Mit 44 Millionen Dollar im Gepäck

Burkina Faso: China dringt mit seiner Finanzkraft in die afrikanische Einflusszone Frankreichs vor

31.01.19
Am 4. Januar auf einer Pressekonferenz in Wagadugu: Die Außenminister Chinas und Burkina Fasos, Wang Yi und Alpha Barry (v.l.) Bild: Imago

Anfang dieses Jahres besuchte der chinesische Außenminister Wang Yi mit 44 Millionen US-Dollar für die regionale Eingreiftruppe G5 Sahel Joint Force im Gepäck Burkina Faso, nachdem das ehemalige Obervolta im Mai vergangenen Jahres überraschend die seit 1994 bestehenden diplomatischen Beziehungen zu Taiwan abgebrochen hatte.

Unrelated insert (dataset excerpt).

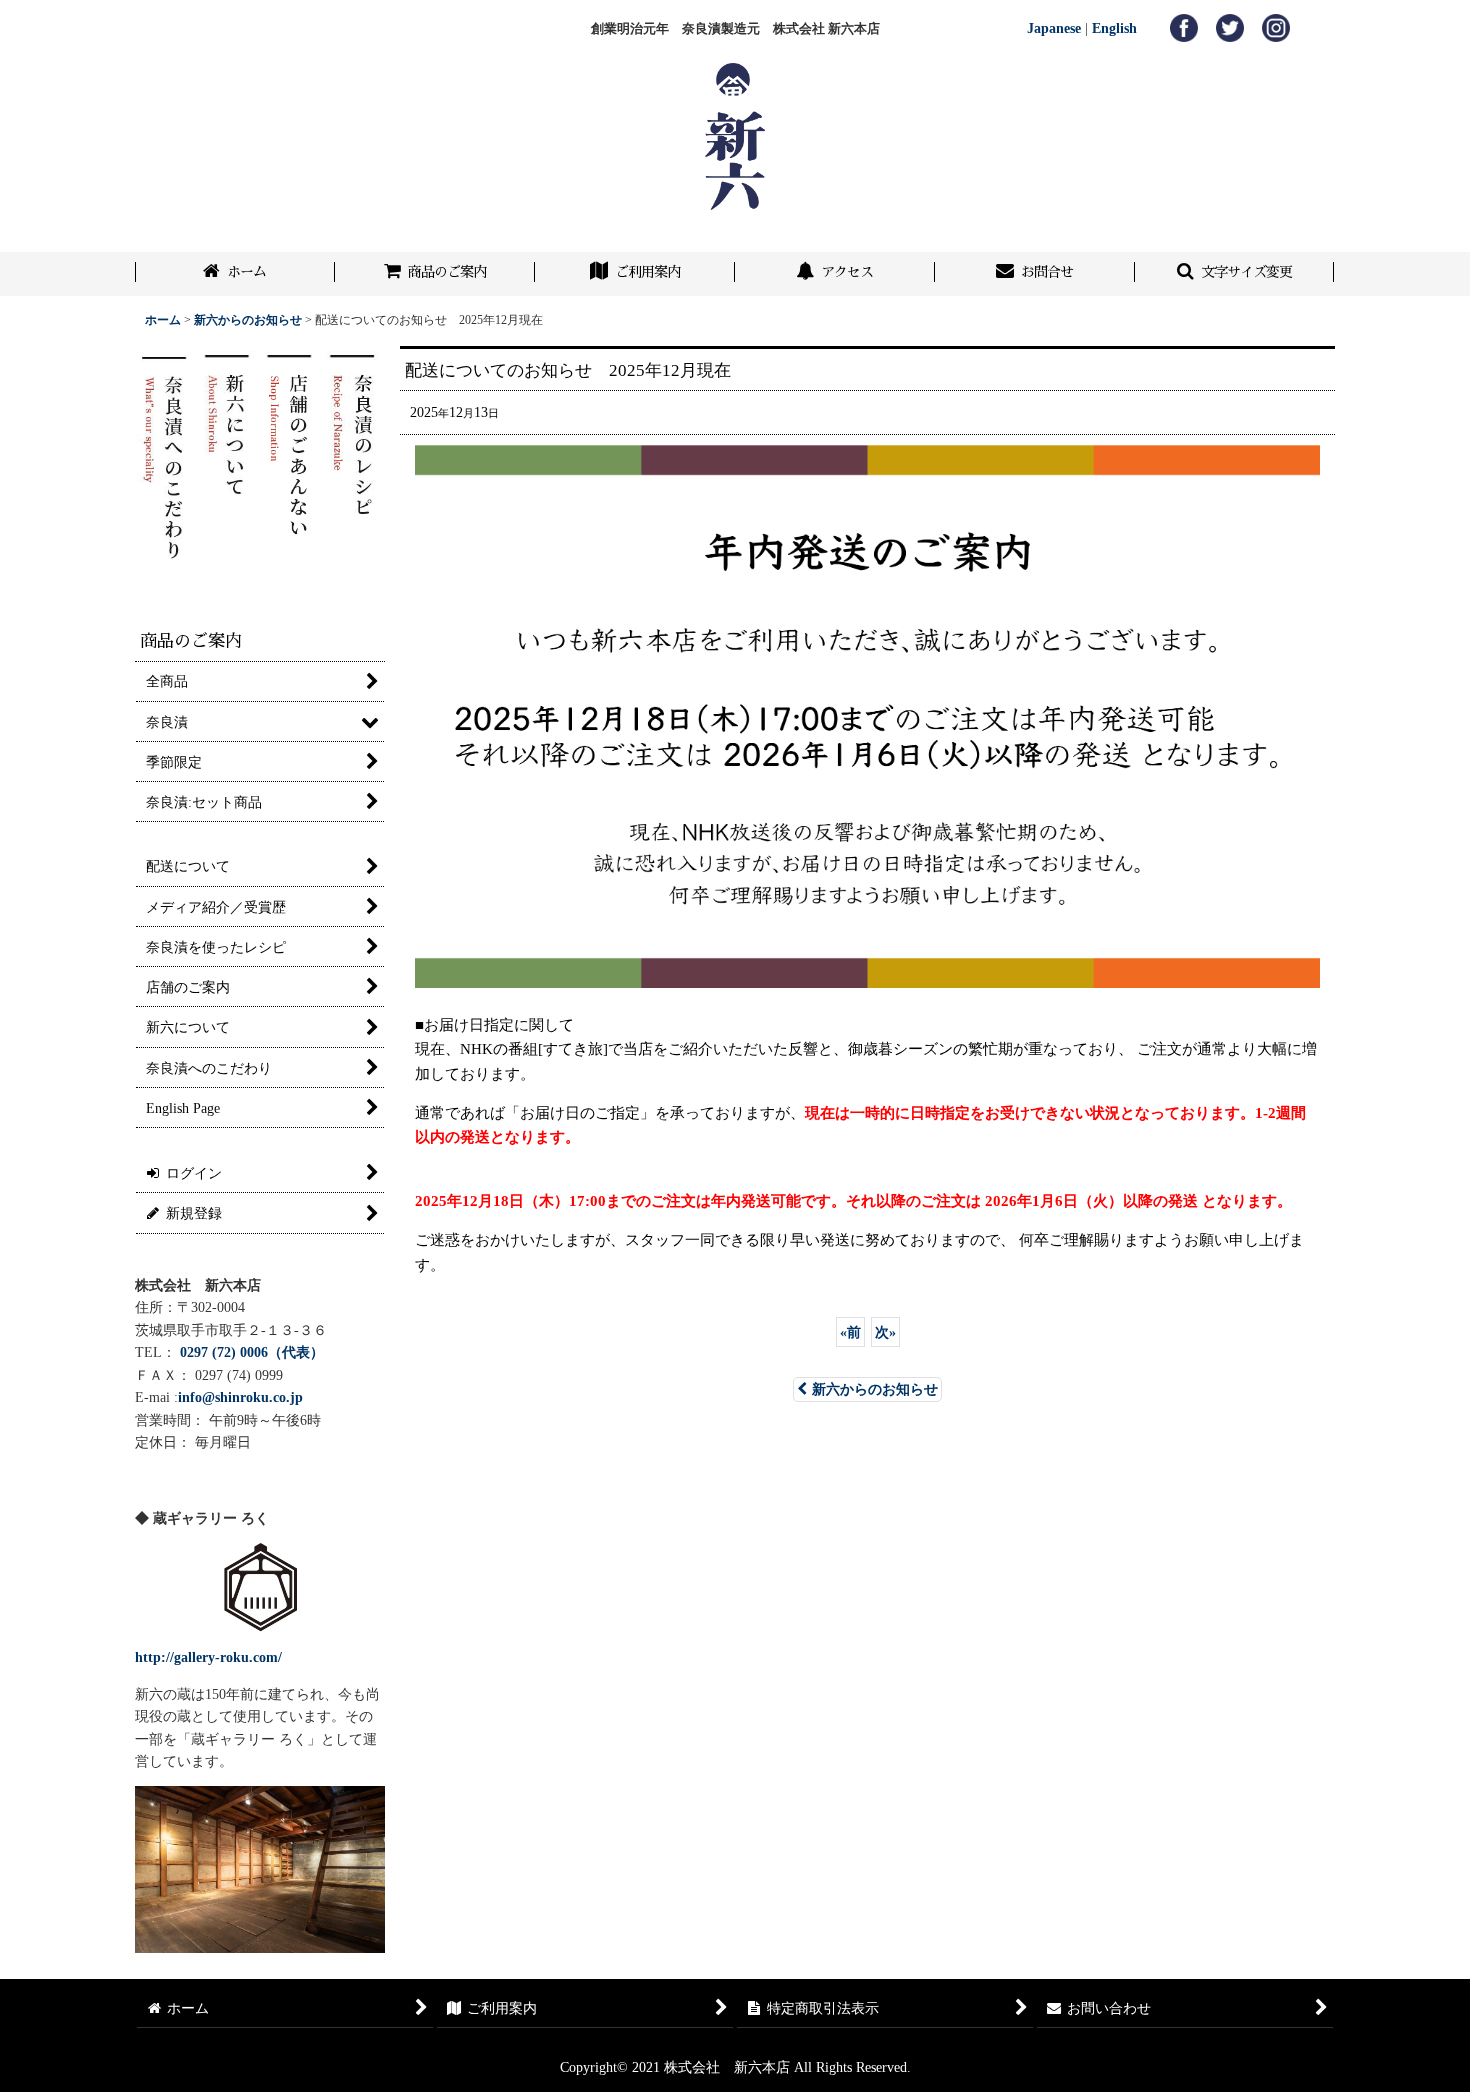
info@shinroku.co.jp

 Auf den ersten Blick erschien dies lediglich als ein weiterer Erfolg der Scheckbuchdiplomatie Chinas und vorletzter Schritt zur vollständigen Verdrängung des von der Pekinger Führung als „abtrünnige Provinz“ betrachteten Inselstaates vom Schwarzen Kontinent. Zwar bestehen in Nigeria und Südafrika nach wie vor taiwanesische Vertretungen, aber nur noch das ehemalige Swasiland, anlässlich des 50. Jahrestages der Unabhängigkeit von Großbritannien im April letzten Jahres in „Eswatini“ umbenannt, hält Taipeh offiziell die Treue.
Doch ist der Schwenk auch das Ergebnis des von den Nachbarstaaten erfolgten Drucks auf den burkinischen Präsidenten Roch Marc Christian Kaboré. Der Tschad, Mali, Mauretanien und Niger, sprich die anderen Mitglieder der G5 Sahel, einer 2014 in der mauretanischen Hauptstadt Nouakchott gegründeten Institution zur Zusammenarbeit in Sicherheits- und Entwicklungsfragen in Westafrika, haben seit Längerem mit separatistischen Bestrebungen der auf ihre Staatsgebiete verteilten Tuaregs, islamischem Terrorismus sowie damit oft verknüpfter organisierter grenzübergreifender Kriminalität zu kämpfen. Burkina Faso blieb zunächst weitgehend davon verschont, doch seit dem Fall des langjährigen Machthabers Blaise Compaoré im Jahre 2014 war Wagadugu mehrmals Ziel größerer Angriffe durch Terroristen, die sich in Mali, Niger und auch im Norden des Landes eingenistet haben.
Die als Reaktion darauf 2017 in der malischen Hauptstadt Bamako ins Leben gerufene, von der Afrikanischen Union befürwortete und vom UN-Sicherheitsrat anerkannte 5000 Mann starke G5 Sahel Joint Force kam das erste Mal sechs Monate später zum Einsatz. Doch nicht nur mangelnde Ausbildung und bürokratische Hindernisse, sondern vor allem fehlende Geldmittel erwiesen sich als Hindernis – trotz der auf einer internationalen Konferenz in Brüssel im Februar 2018 zugesagten 440 Millionen Euro und Unterstützung der ehemaligen französischen Kolonialmacht, die seit 2014 von N’Djamena aus im Rahmen der Operation Barkhane mit 3000 eigenen Soldaten in der Region präsent ist.
Peking hatte unmissverständlich klargemacht, dass solange Burkina Faso Taiwan anerkenne, man G5 Sahel als Ganzes keinerlei finanzielle Hilfe zukommen lassen würde, sondern nur den anderen vier Mitgliedern. Inzwischen hat China sein Ziel erreicht. Seine in Aussicht gestellte wirtschaftliche Unterstützung wirkte für Burkina Faso umso attraktiver, als chinesische Hilfe in der Regel grundsätzlich an keinerlei Bedingungen geknüpft ist, was die Einleitung politischer Reformen oder die Einhaltung von Menschenrechten angeht.
Der Deal zwischen Peking und Wagadugu stärkt die Position der Volksrepublik in diesem Teil Afrikas, wo mit den seit 2003 genutzten tschadischen Ölreserven wichtige Rohstoffe locken.